Quick Take

  • Ethereum will shut down the Ropsten network in the last two weeks of December. 
  • The core developer team plans to wind down the Rinkeby testnet in the middle of next year.

The Ropsten network, a clone of the main Ethereum network that's used for testing and experimental purposes, will shut down by the end of this month. 

Between Dec. 15 and Dec. 31, node and infrastructure providers will halt Ropsten’s maintenance, Ethereum core developers noted.

“The vast majority of remaining validator nodes will be shut down during the December 15-31, 2022 period. After this, Ropsten will no longer be supported by client, testing or infrastructure teams,” an official blog from Ethereum core team said, referring to service providers who maintain Ropsten.

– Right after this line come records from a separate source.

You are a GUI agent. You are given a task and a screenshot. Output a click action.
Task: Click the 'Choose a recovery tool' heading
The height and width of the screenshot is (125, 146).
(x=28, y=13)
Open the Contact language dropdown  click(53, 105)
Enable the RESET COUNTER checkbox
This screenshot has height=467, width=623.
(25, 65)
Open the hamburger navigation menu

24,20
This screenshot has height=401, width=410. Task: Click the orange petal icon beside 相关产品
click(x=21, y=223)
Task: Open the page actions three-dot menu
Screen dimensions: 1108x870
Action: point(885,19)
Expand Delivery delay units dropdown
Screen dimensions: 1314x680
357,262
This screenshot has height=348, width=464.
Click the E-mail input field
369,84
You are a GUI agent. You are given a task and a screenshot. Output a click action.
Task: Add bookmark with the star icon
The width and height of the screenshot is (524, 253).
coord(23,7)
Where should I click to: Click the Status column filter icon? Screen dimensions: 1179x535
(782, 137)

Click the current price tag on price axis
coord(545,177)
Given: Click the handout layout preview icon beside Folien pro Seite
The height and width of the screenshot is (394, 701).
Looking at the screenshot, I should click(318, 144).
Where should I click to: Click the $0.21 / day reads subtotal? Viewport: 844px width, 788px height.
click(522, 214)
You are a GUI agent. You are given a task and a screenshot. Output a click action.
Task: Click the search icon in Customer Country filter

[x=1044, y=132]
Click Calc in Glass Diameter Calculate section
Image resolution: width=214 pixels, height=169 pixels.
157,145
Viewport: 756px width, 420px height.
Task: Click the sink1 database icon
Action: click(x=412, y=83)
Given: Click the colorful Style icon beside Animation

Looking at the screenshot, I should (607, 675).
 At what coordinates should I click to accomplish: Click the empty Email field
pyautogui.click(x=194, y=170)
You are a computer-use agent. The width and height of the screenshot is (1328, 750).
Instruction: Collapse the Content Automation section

Ethereum core developers will also sunset a second test network called Rinkeby in the middle of 2023. The team advised developers to migrate Rinkeby applications to either Goerli and Sepolia, which are test networks that will continue to be supported.

In the Ethereum ecosystem, multiple testnets exist to allow developers to deploy applications and check for bugs free of cost before those are deployed on the mainnet. But they can be deprecated when they are no longer needed. 

For years, Ropsten and Rinkeby have been used for testing Ethereum upgrades before they are rolled out on the main network. After The Merge, which transitioned Ethereum from a proof-of-work to a proof-of-stake consensus mechanism, Ropsten and Rinkeby were said to be inaccurate replica environments for the blockchain.